Cosi bowl to go gluten-free, add more calories
by Eric Schroeder
DEERFIELD, ILL. — Although about 90% of customers have said they “love them” during their first five months on the market, Cosi bowls will be receiving a makeover, said Carin Stutz, president and chief executive officer of Cosi, Inc.
Introduced in January, the bowls initially were available in three varieties, each on a bed of grains and each with fewer than 500 calories. But beginning in June, the bowls will be gluten-free and most likely will include more than 500 calories.

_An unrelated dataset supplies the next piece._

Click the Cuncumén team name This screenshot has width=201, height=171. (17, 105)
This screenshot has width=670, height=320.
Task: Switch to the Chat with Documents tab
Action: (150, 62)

In a May 16 conference call with analysts to discuss first-quarter financials, Ms. Stutz said that while most consumers liked the bowls, some compared them to other bowls that already are in the marketplace.
“They want them to be bigger and more plentiful,” she said. “So we did try to go with the 500 calorie and try to zero in on a real healthy number, but the consumer is saying we want those to be a little more filling.
“There are a lot of requests for gluten-free. So, the new grain on those (bowls) will be a gluten-free base.”
Cosi initially used Colusari red rice, barley and rye as the “bed of grains” for the bowls. Colusari red rice is gluten-free, while barley and rye are not. Cosi has not disclosed what grain will be the gluten-free base for the revamped bowls.
One purpose of the Cosi bowl introduction was to bolster the dinner business, and to a degree, that has been a success, Ms. Stutz said.
“As you look at it as a percentage of the product mix, (Cosi bowls) s.k.u.s well over 10% at dinner time, and just slightly under that at lunch,” she said. “So we know that it has a higher pull there. We have not done any marketing of it yet to really try to drive that business yet. But, just from the product mix alone, we believe that it is a great product for us for dinner.”
In addition to Cosi bowls, the restaurant chain will be adding a Smart Fit salad to its menu. The salad has been received well in a pilot restaurant in Chicago, Ms. Stutz said.
“It’s kind of one of the superfood type of a salad with sweet potatoes, fresh avocado and kale,” she said.
Coffee, which accounts for approximately 4% of total revenues at Cosi, is another area expected to get attention after several years of being somewhat neglected.
“We recognize that that’s an area where we’ve lost that battle somewhat over time,” said William Koziel, chief financial officer. “I think other folks have been more aggressive in the coffee category. And you look at the Dunkin’ Donuts of the world, and the McDonald’s, and everyone who has jumped into coffee. We have done some work on our coffees and we’re going to start to promote that more heavily. We really believe there is an opportunity for Cosi in that segment and we’re going to push more aggressively. We have a promotion that’s going to be running shortly around a flavored coffee. We really want to re-engage the guest with the coffees we’ve now put into the restaurants to move forward.”
Cosi sustained a loss of $2,741,000 in the first quarter ended April 1, which compared with a loss of $1,128,000 in the same period a year ago. Net revenues fell 13% to $21,561,000 from $24,673,000.